Geneviève Robichaud’s research and writings focus ardently on translation, poetry and theory. With Erin Wunker and Sina Queyras, she is the co-editor of Avant Desire: A Nicole Brossard Reader (Coach House Books 2020) and is the author of a book on translation poetics forthcoming from McGill-Queen’s University Press.

These days, I come to Ulysses through Penelope: Penelope, the origin and end of adventure, as Susan Friedman describes her. Penelope: the great fabric/ator and figure of home – waiting as she does for Ulysses to return. There, she weaves and unweaves, remakes “what has already been narrated” (Friedman).

What I am sharing with you here, below, is an introduction I prepared for the re-launch of Gail Scott’s badass yet tender feminist novel, Heroine, which was held at La Librairie Drawn and Quarterly in Montreal in the pre-pandemic month of November 2019. In my introduction, I talk about the snags in narrative of Scott’s prose line.

The writing of the introduction came slowly. I was a new mother, that was part of it, but it also had to do with my desire to write about where things touch: the “original” Heroine and the “re-launched” Heroine, were they the same thing? Ostensibly, they were the same, but were they really the same? Writing the introduction came slowly also as I attempted to make sentences and half-lines speak to each other. There were several books sprawled around me at any given moment. On the sofa, I re-read essays from Spaces like Stairs like a diligent student. In my notebook, I faithfully copied parts of pages, drawing lines across the lined pages’ gutter to inscribe a note, a thought, an experience. Arrows and circles linked various scribbles. When I’d come back to my notes, some observations turned into ideas. Others, with the passage of time, now felt encoded. I have a tendency to encode when I write. It is a tendency that leans toward a slant or poetic way of thinking, but it is also a way of distorting some part of my private life I want to transform in my writing.

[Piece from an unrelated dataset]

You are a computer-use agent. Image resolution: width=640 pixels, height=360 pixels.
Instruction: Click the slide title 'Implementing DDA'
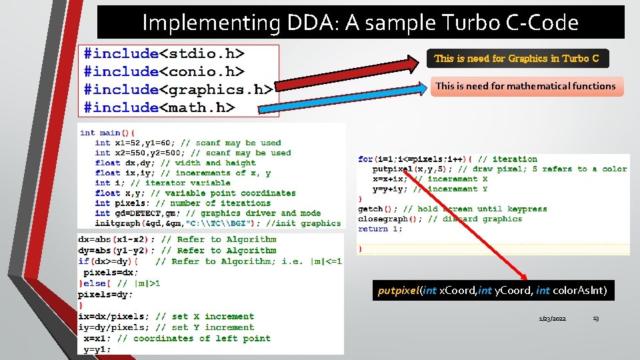[360, 23]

In sharing this introduction, I imagine the introduction participating in the already narrated that is proper to how Friedman reads Penelope. Is there a larger purpose, however, to sharing this event-specific piece of writing: my introduction? It is not a lecture, after all, from which future readers will continue to derive points of interest or knowledge. Is the genre of the “introduction” interesting? Is it even a genre at all?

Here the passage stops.